A similar regulatory approach is encouraged in the nicotine pouch space. As a category, these products have tobacco harm reduction benefits for adults and low youth usage as evidenced by last fall's "National Youth Tobacco Survey" conducted by the FDA and the Centers for Disease Control and Prevention.
Coupled with additional PMTA authorizations, the FDA needs to continue its stepped-up enforcement against illicit vapor and nicotine pouch products. Last year, the FDA and the U.S. Department of Justice announced the formation of a multiagency taskforce to combat the illegal distribution and sale of e-cigarettes. The taskforce brings together multiple law enforcement partners, including the Bureau of Alcohol, Tobacco, Firearms and Explosives, the U.S. Marshals Service, the U.S. Postal Inspection Service and the Federal Trade Commission to coordinate and streamline efforts to bring all available criminal and civil tools to bear against the distribution and sale of illicit e-cigarettes.
Additionally, the FDA and the U.S. Department of the Treasury announced a proposed rule that would require an importer of vapor/e-cigarette products to submit the FDA-issued Submission Tracking Number (STN) into the electronic imports system operated by U.S. Customs and Border Protection. The STN is the application number that FDA assigns to submissions such as PMTA applications. Under the proposed rule, if a STN is not submitted for a vapor product, it may be denied entry into the United States.

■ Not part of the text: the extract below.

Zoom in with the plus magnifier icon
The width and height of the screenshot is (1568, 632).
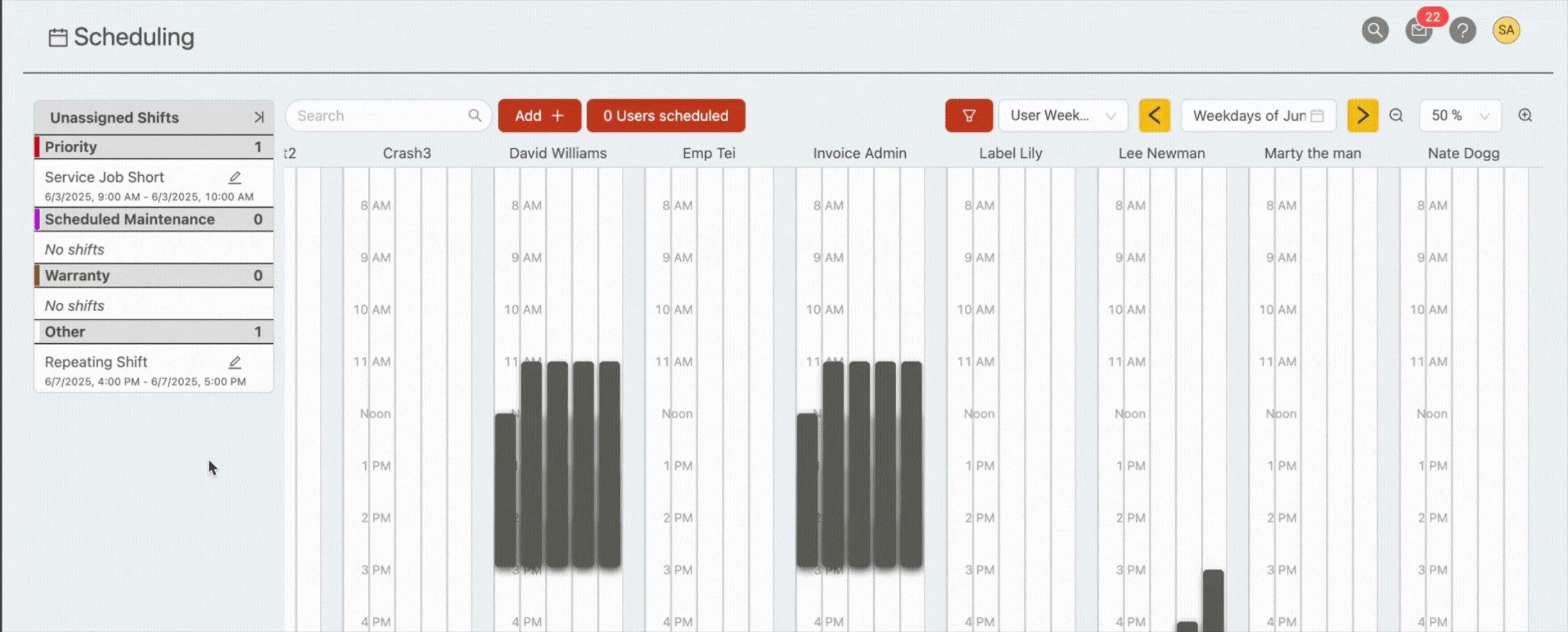pos(1525,115)
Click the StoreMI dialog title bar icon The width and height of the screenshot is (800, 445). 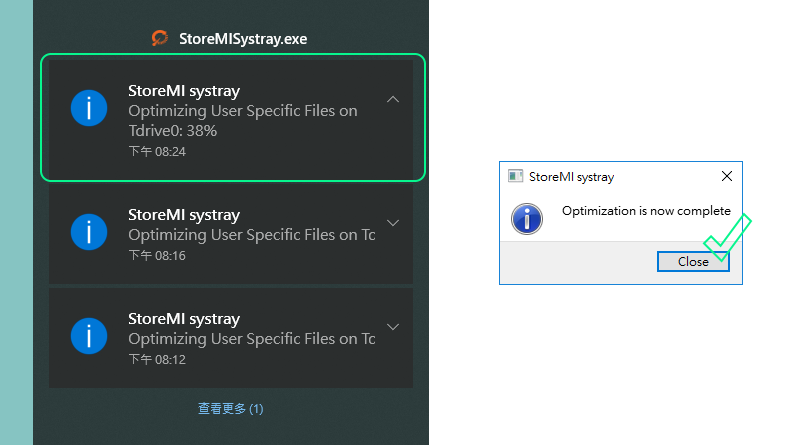click(516, 177)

NATO filed comments in support of the proposed rule as it is a reasonable and relatively low-cost mechanism to help ensure that only those vapor products permissible for sale in the U.S. enter domestic commerce and to help eliminate the influx of illicit, foreign-manufactured vapor products (especially those from China). NATO also recommended expanding this proposal to other emerging tobacco product categories that require marketing authorization via the PMTA pathway, such as nicotine pouches or other modern oral products.
NATO will continue to be engaged with federal regulators in efforts to promote federal tobacco harm reduction policies that support selling tobacco and nicotine products responsibly and in compliance with all applicable laws.
David Spross is executive director of the National Association of Tobacco Outlets (NATO), a national retail trade association that represents more than 66,000 stores throughout the country.
Editor's note: The opinions expressed in this column are the author's and do not necessarily reflect the views of Convenience Store News.